Cavendish has been a vocal advocate for women’s cycling during his career and he’s pleased to see his own squad finally create a female team. He believes that the team can act as an inspiration for young girls, including his own daughter.

“I’m very happy that as a Wolfpack we have a women’s team now,” Cavendish said. “My female colleagues have been fighting for years for a level playing field between the genders and I think the girls that are in the young team have been aspiring to be like the women when they see what they’ve done to push women’s cycling forward.

“As well as having a team for developing in terms of racing and the sporting side, it’s also good to have a team that keeps that trend moving forward. What the girls have done now, it’s incredible and hopefully, they can keep that going by bringing the sport higher and bringing more girls into the sport. My daughter can look up to them and look for a team that she can grow into.”
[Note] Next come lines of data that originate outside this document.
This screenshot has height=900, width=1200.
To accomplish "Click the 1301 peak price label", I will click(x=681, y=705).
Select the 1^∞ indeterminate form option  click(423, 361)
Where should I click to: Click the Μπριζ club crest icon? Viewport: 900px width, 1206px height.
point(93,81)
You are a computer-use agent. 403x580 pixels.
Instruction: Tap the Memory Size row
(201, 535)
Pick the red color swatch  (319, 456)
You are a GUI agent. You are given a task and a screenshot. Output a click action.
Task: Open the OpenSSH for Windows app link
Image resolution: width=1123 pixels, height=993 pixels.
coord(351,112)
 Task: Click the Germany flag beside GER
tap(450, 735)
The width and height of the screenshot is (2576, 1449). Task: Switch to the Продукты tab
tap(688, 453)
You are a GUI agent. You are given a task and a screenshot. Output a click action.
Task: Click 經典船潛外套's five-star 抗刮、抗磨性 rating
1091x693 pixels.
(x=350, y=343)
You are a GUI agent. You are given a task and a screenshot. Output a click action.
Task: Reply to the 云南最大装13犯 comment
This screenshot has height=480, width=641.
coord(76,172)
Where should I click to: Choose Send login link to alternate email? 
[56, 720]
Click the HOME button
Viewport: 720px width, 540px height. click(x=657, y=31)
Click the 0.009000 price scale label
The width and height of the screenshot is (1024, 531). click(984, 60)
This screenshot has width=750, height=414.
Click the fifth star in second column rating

The Women’s WorldTeam category is into its third season after it was launched in 2020 with 14 of the 15 available licenses filled. Riders who are contracted to those 14 squads are assured a number of benefits, including a minimum salary, injury insurance, and maternity leave among other things.

Next year will see the women’s minimum salaries rise to match riders on men’s ProTeams — which is €32,100 ($35,000) — and the UCI has announced its intention to increase it to the men’s WorldTour minimum salary as soon as possible.

Cavendish believes that getting right the Women’s WorldTeam category, and the WorldTour series of races, is a process that will need perfecting.

“They’re still chopping and changing with the Women’s WorldTour and it’s going to take time to get that right,” he said.